- _Zu erledigende Aufgaben_:
1) Warum ist es laut WD im Interviewauszug über Selbstachtung bei Kindern schlecht, Kinder egozentrisch heranzuziehen? Antworte in ein bis drei Sätzen.
2) Schreibe aus dem Interviewauszug über Selbstachtung den Text von „RS Viele Elternbücher“ bis „und Sorgen machen.“ wortgetreu ab.

- _Vorliegender Textauszug_:
---
RS Wir hören heute sehr viel darüber, wie wichtig es ist, unseren Kindern Selbstachtung mitzugeben. Ist das Ihrer Ansicht nach wichtig?

WD Nicht als Selbstzweck. Selbstachtung zu haben ist vollkommen in Ordnung, aber sie sollte das Ergebnis von richtigem Verhalten sein. Anders ausgedrückt, man sollte sich selbst gut finden, weil man etwas Gutes getan hat. Kinder sollten nicht mit der Einstellung „Ich bin toll“ herumlaufen, gleichgültig, wie sie sich benehmen. Wir wollen eine Selbstachtung fördern, die aus der eigenen Leistung kommt und daraus, was man für andere tut. Doch wenn ein Kind etwas Schlechtes getan hat, soll das Kind sich deshalb schlecht fühlen. Ich meine nicht, das Kind sollte mit der Einstellung „Ich bin ein schlechter Mensch“ herumlaufen, sondern es sollte sich sagen: „Ich habe etwas Verkehrtes getan, und ich kann lernen, es besser zu machen.“

RS Viele Elternbücher propagieren heute offenbar eine Selbstachtung vom Typ „Ich zuerst“ statt der Art Selbstachtung, über die Sie sprechen.

WD Ja, das ist sehr egozentrisch, und das ist ein Riesenproblem für Kinder. Egozentrische Kinder heranzuziehen ist nicht gut für die Gesellschaft, aber auch für ihre eigene seelische Gesundheit ist es nicht gut, völlig von sich selbst eingenommen zu sein. Dann bekommen die Menschen all diese psychosomatischen Krankheiten – wenn sie sich ausschließlich um sich selbst Gedanken und Sorgen machen.

RS Wie können Eltern ihren Kindern nun die richtige Art der Selbstachtung mitgeben?
---
- _Gespeicherte Daten_:
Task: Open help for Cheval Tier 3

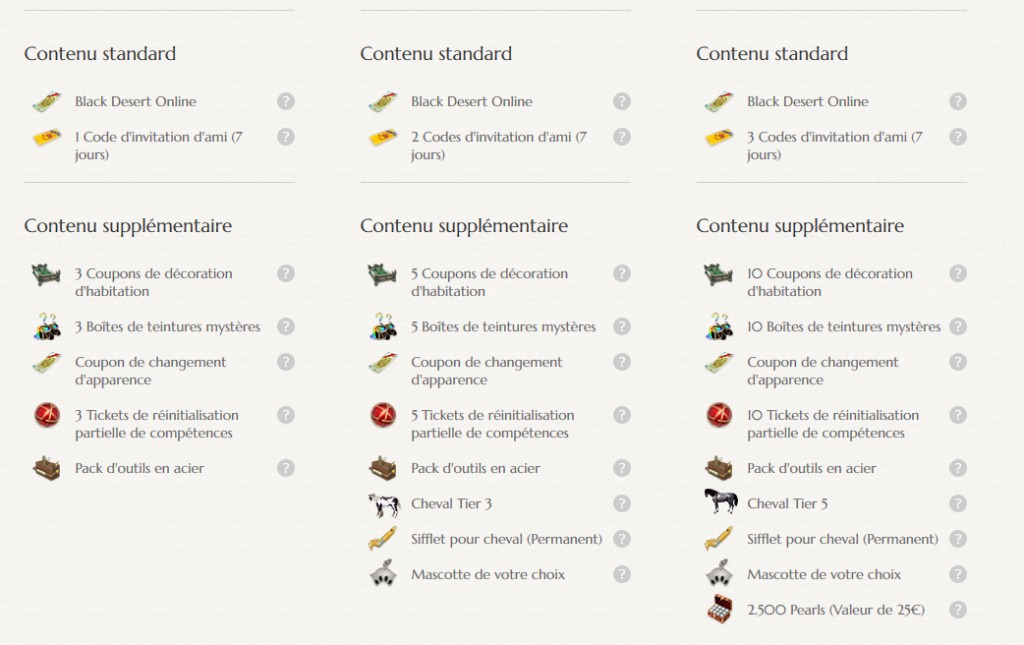Action: pyautogui.click(x=622, y=503)
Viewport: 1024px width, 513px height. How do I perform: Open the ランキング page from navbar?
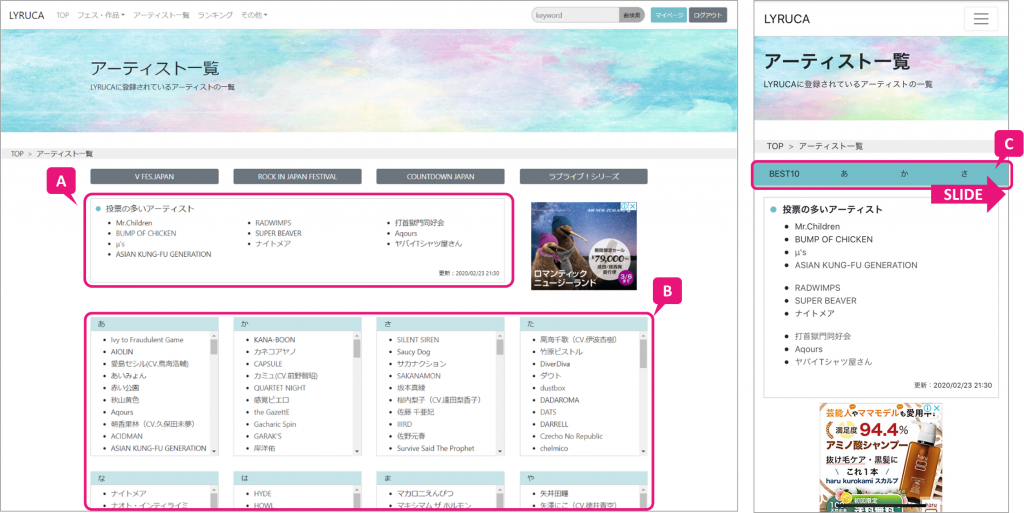[215, 15]
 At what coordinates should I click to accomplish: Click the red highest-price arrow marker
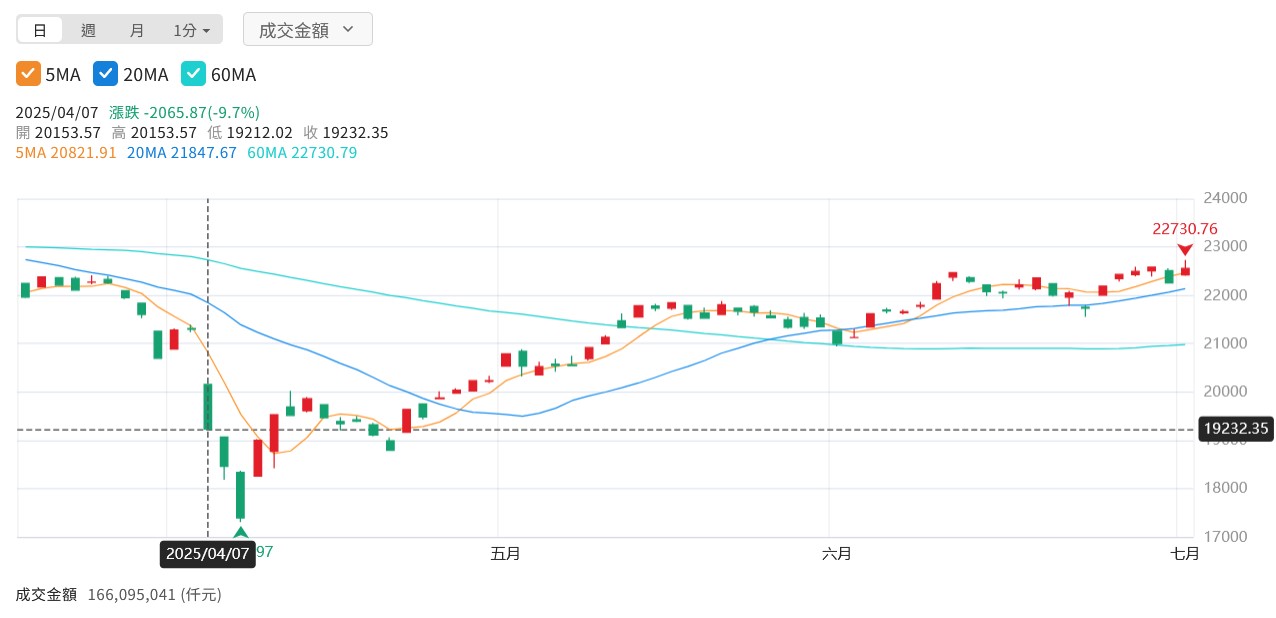[x=1185, y=249]
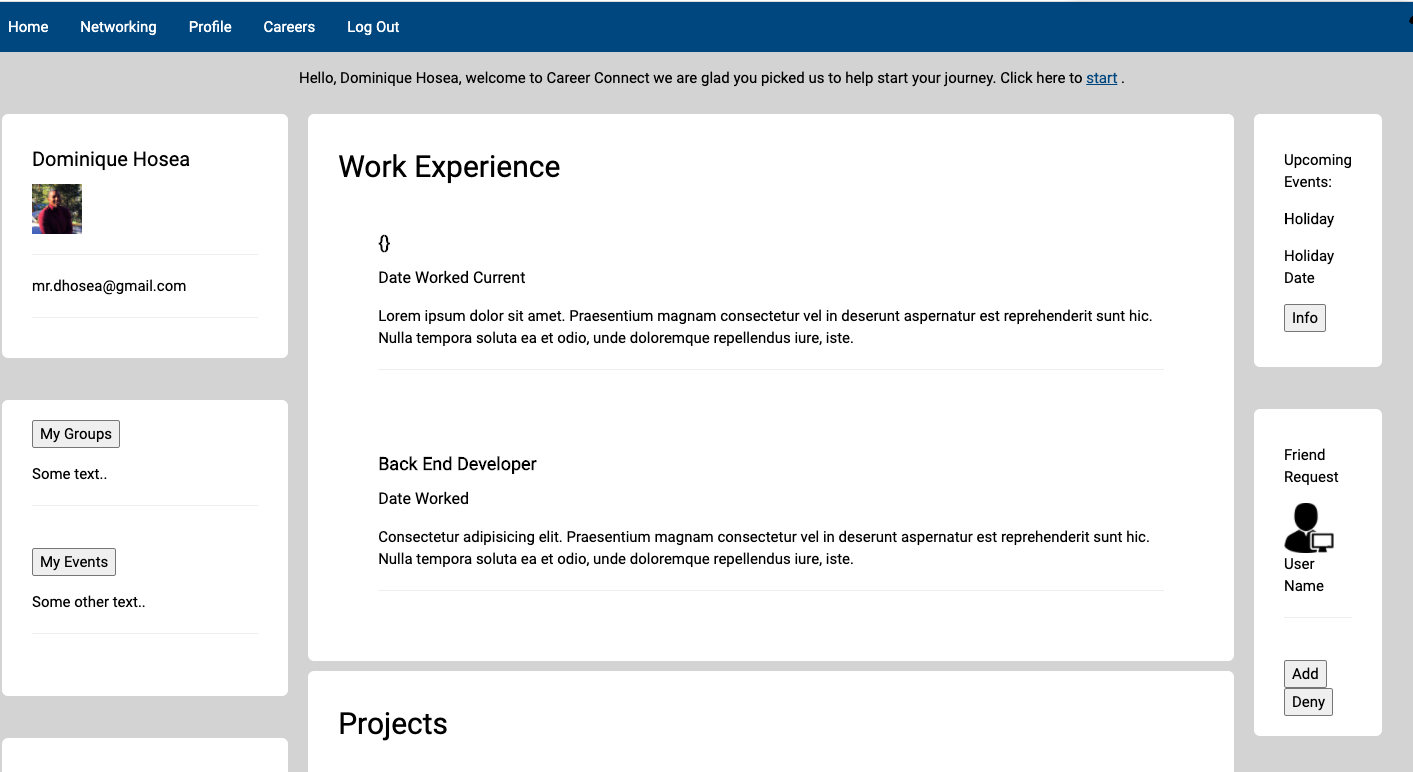Image resolution: width=1413 pixels, height=772 pixels.
Task: Show My Events
Action: click(74, 562)
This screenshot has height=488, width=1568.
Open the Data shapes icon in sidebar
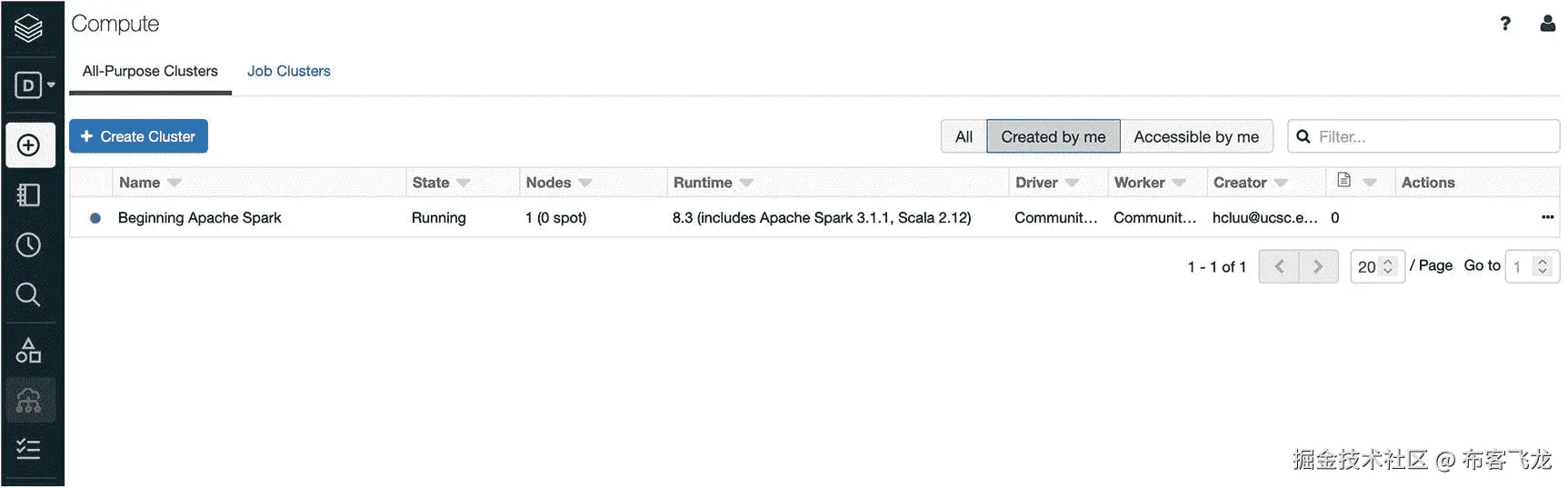click(29, 351)
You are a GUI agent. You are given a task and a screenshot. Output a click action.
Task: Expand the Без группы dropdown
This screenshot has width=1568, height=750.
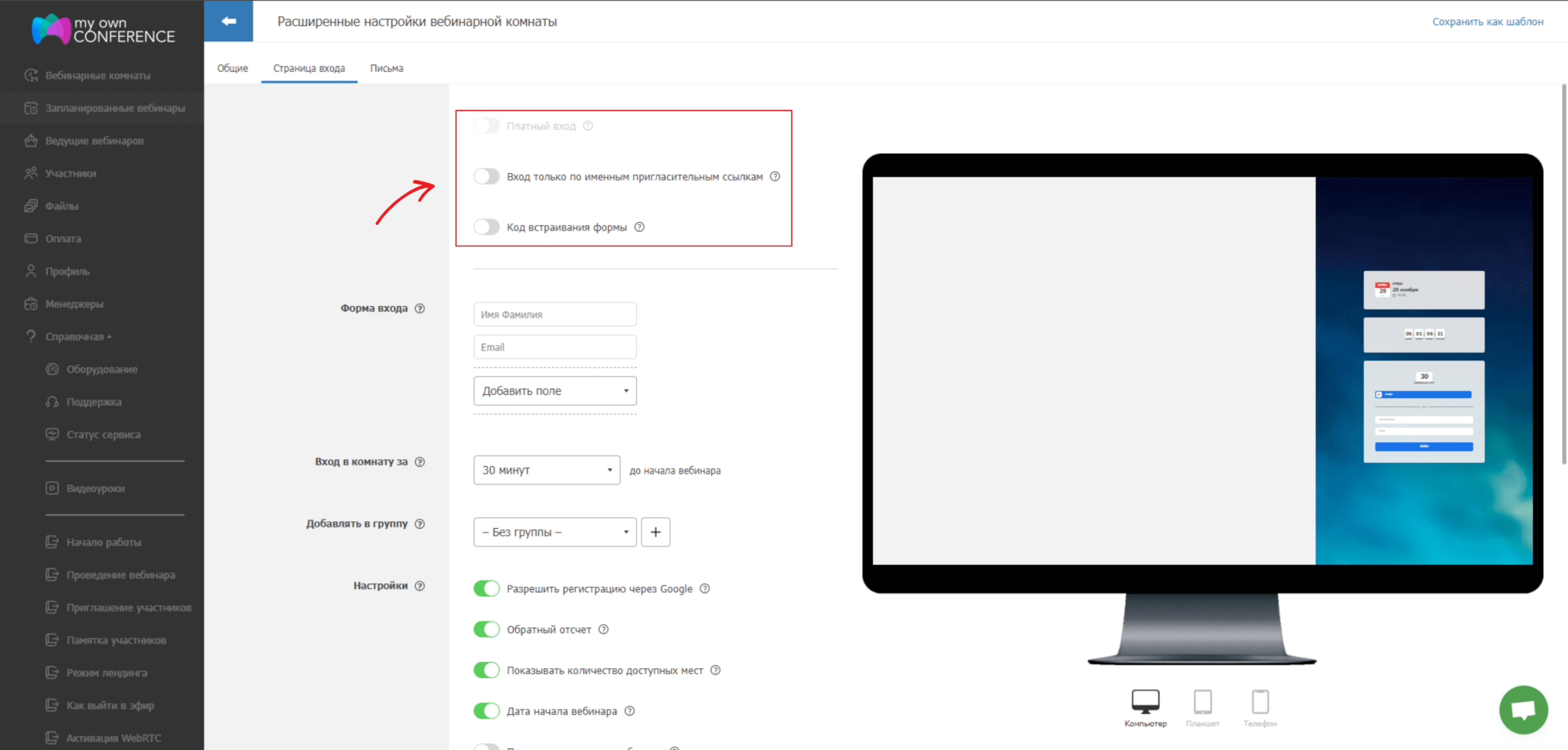click(555, 532)
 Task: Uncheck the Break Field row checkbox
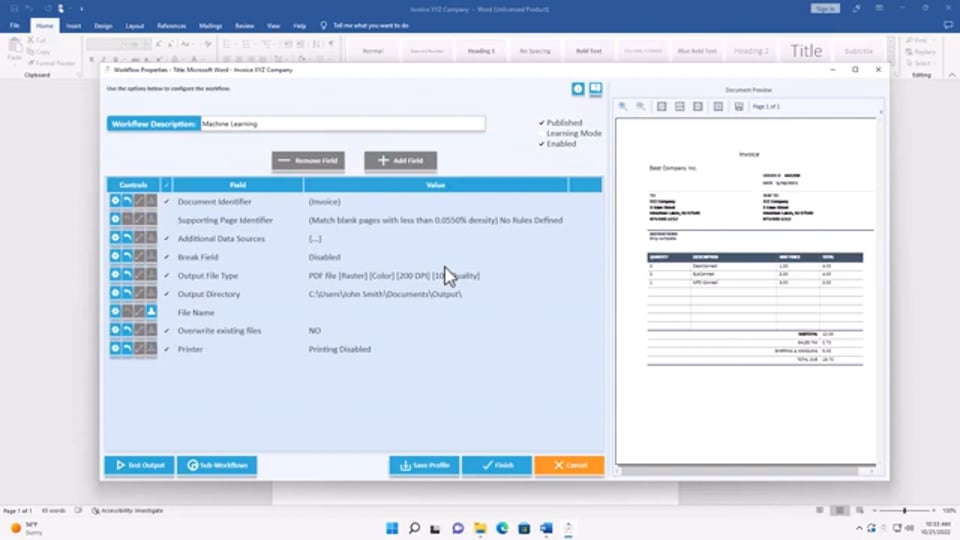(x=167, y=257)
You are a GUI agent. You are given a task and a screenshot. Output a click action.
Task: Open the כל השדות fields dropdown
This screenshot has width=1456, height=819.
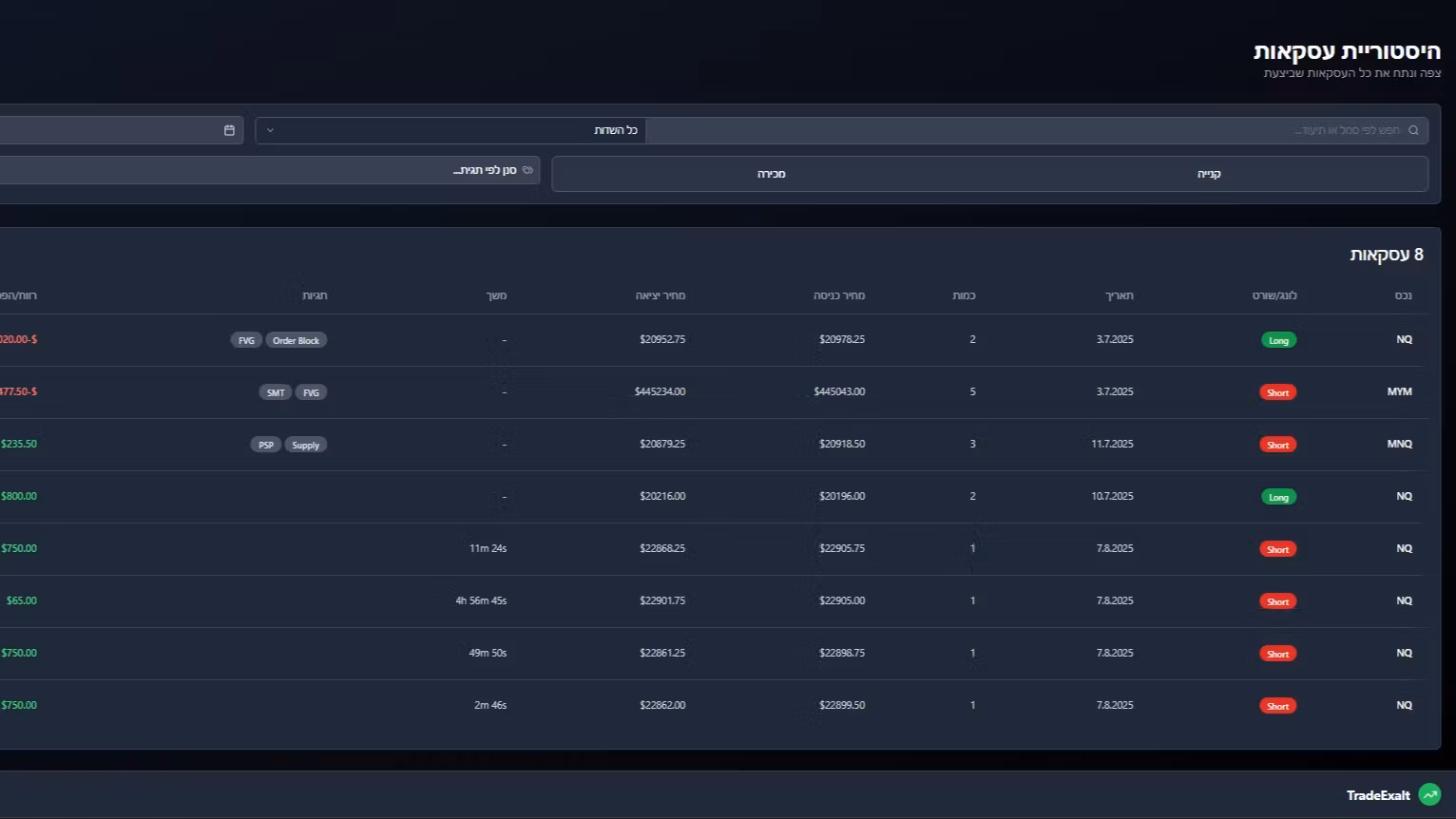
---
- _Lösungen der Reihe_:
1) Egozentrische Kinder heranzuziehen ist nicht gut für die Gesellschaft und auch nicht für die eigene seelische Gesundheit der Kinder. Wer sich ausschließlich um sich selbst Gedanken und Sorgen macht, bekommt psychosomatische Krankheiten.

2)
RS Viele Elternbücher propagieren heute offenbar eine Selbstachtung vom Typ „Ich zuerst“ statt der Art Selbstachtung, über die Sie sprechen.

WD Ja, das ist sehr egozentrisch, und das ist ein Riesenproblem für Kinder. Egozentrische Kinder heranzuziehen ist nicht gut für die Gesellschaft, aber auch für ihre eigene seelische Gesundheit ist es nicht gut, völlig von sich selbst eingenommen zu sein. Dann bekommen die Menschen all diese psychosomatischen Krankheiten – wenn sie sich ausschließlich um sich selbst Gedanken und Sorgen machen.